* Work task
Every record is to be copied unchanged, except that its pictures are removed.

Segment Start: Extracted information

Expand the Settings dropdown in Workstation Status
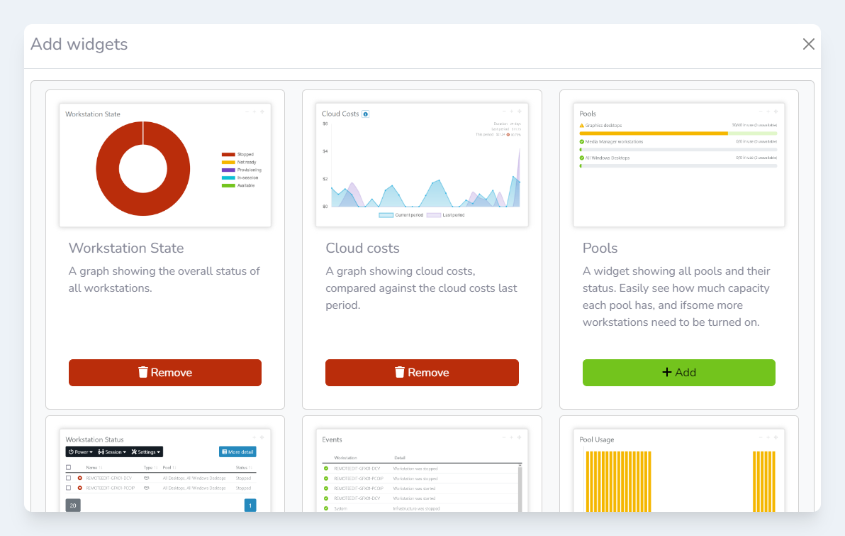 [147, 452]
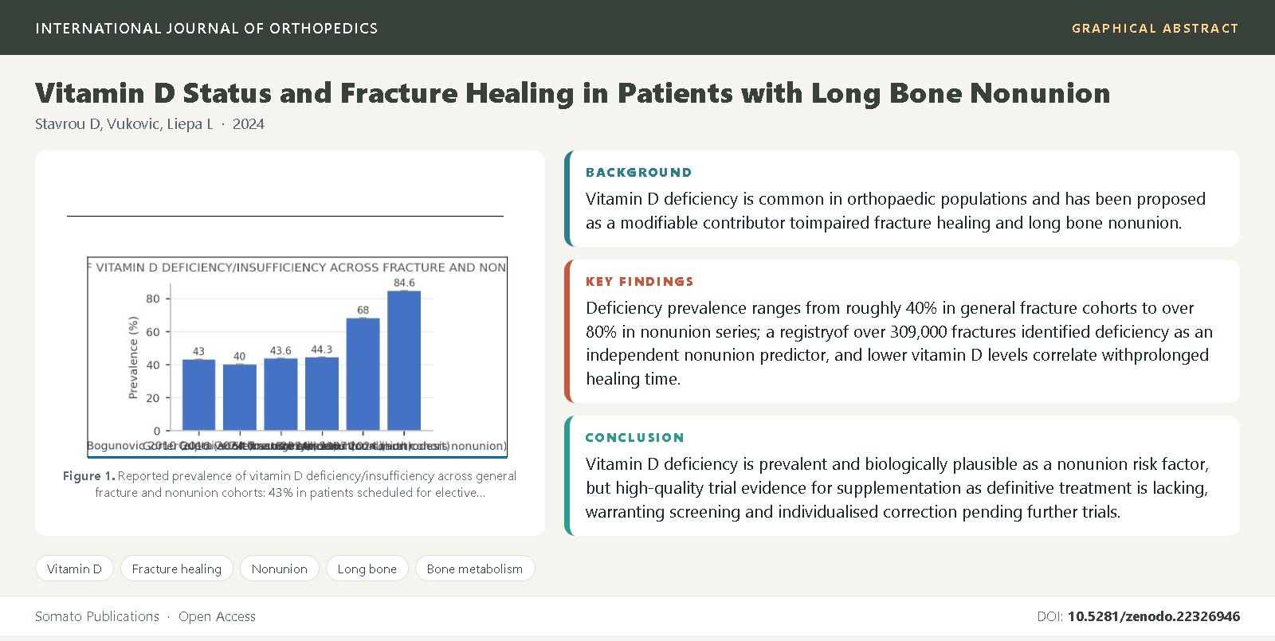Open the Nonunion keyword tag
Viewport: 1275px width, 641px height.
click(x=280, y=569)
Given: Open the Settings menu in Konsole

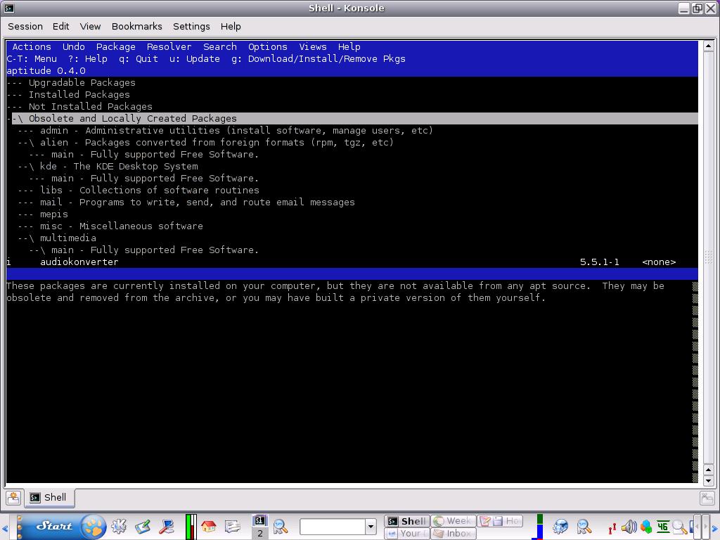Looking at the screenshot, I should [x=191, y=26].
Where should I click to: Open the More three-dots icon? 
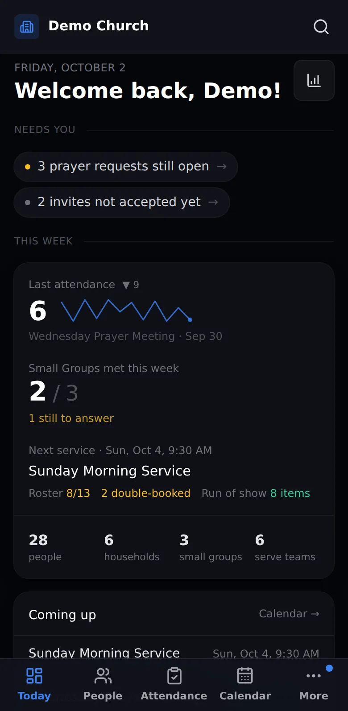314,676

Segment End: Extracted information

* Answer below
Expand the Settings dropdown in Workstation Status
 [147, 452]
Open the Nonunion keyword tag
Viewport: 1275px width, 641px height.
click(x=280, y=569)
Given: Open the Settings menu in Konsole

Looking at the screenshot, I should [x=191, y=26].
Where should I click to: Open the More three-dots icon? 
314,676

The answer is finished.